Friends stopped airing 22 years ago and is now older than many of its current fans. Yet here we are, ordering burger meals based on a sitcom that started in the previous millennium. And it’s not an outlier. Star Wars, which debuted in 1977, continues to spawn new series and films, attracting a new generation of fans. The Barbie movie broke box office records by tapping into generational memory, and Spotify’s algorithm surfaces songs your parents danced to.
The Central Perk couch is burned into my brain as vividly as any childhood memory, and that’s the point. As McDonald’s Australia marketing director Amanda Nakad said, when making the announcement, the partnership “brings together two cultural icons that stand for connection, comfort, and joy”.
There’s something broader happening, though: familiarity has become a valuable marketing and creative currency. While retro culture isn’t new, familiarity is outperforming novelty, and nostalgia is no longer niche; it’s a mainstream cultural currency. But the more we optimise for safety by using data, the harder it becomes to generate true originality.

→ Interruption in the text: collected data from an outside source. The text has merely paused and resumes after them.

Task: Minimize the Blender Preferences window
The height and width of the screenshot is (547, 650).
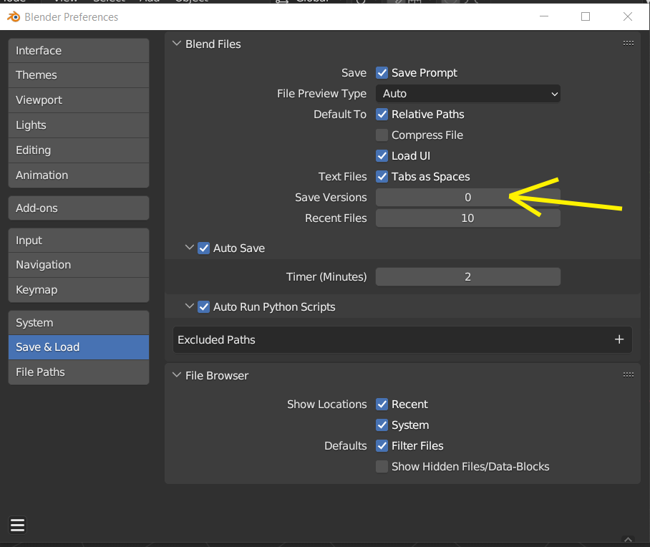Action: (543, 16)
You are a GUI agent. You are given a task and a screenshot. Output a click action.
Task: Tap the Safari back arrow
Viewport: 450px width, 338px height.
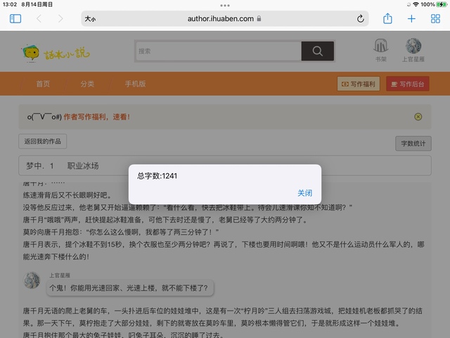coord(39,19)
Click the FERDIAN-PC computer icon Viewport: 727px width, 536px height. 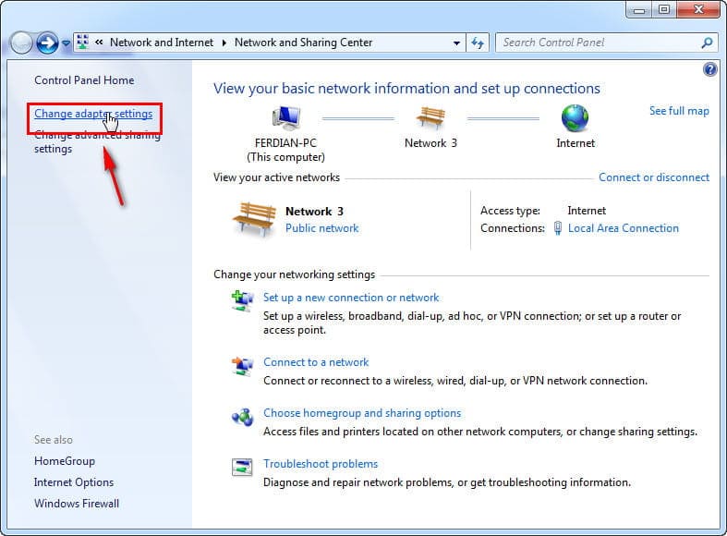coord(285,118)
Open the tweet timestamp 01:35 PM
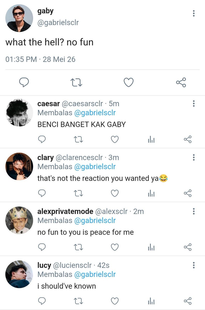 (21, 59)
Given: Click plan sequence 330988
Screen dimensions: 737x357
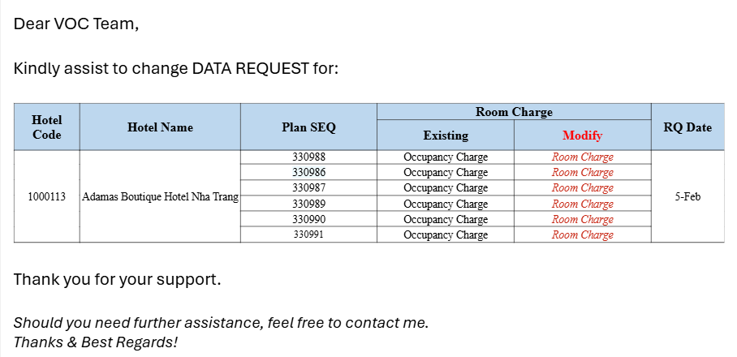Looking at the screenshot, I should pos(308,157).
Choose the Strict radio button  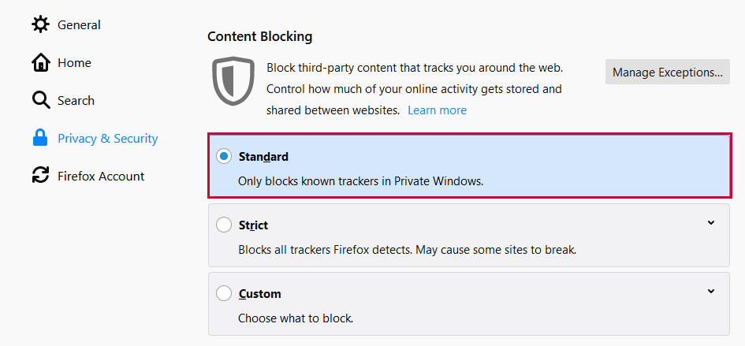point(224,225)
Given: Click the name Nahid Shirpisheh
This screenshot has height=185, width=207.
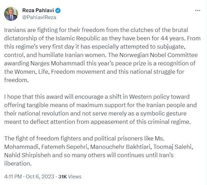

But here is the paradox. The cultural franchises we’re now turning to for our hit of nostalgia weren’t born from data; they emerged from creative instinct in an era before real-time audience transparency existed. Their creators took risks that no algorithm would recommend today, and their originality wasn’t predicted; it was discovered.
The algorithm made me do it
Digital and tech platforms now have unprecedented behavioural visibility into our habits. Every click, pause, skip, and rewatch feeds the machine, and the machine has learned something important; familiar content is cognitively easier to consume, requires less mental effort and feels safer.
Algorithms reward this, audiences reinforce it, and, in turn, this creates a constant feedback loop of iteration over invention.
The platforms didn’t create nostalgia; humans have always craved the comfort of the familiar, but they’ve turbocharged it and made it the frictionless default.
Which raises the question: are we nostalgic for the content itself, or for the era of creative risk that produced it?
The more brands optimise for the familiar, the harder it becomes to generate the kind of true originality that creates tomorrow’s classics, and we may be engineering a world where creativity risk is now in real jeopardy.

Optimising the risk away
Marketers understand the tension. Every campaign can be measured, optimised, and refined based on what the audience demonstrably responds to, and that is in no way a bad thing. Data should be used, but it needs to be leveraged more effectively to inform creativity rather than replace it.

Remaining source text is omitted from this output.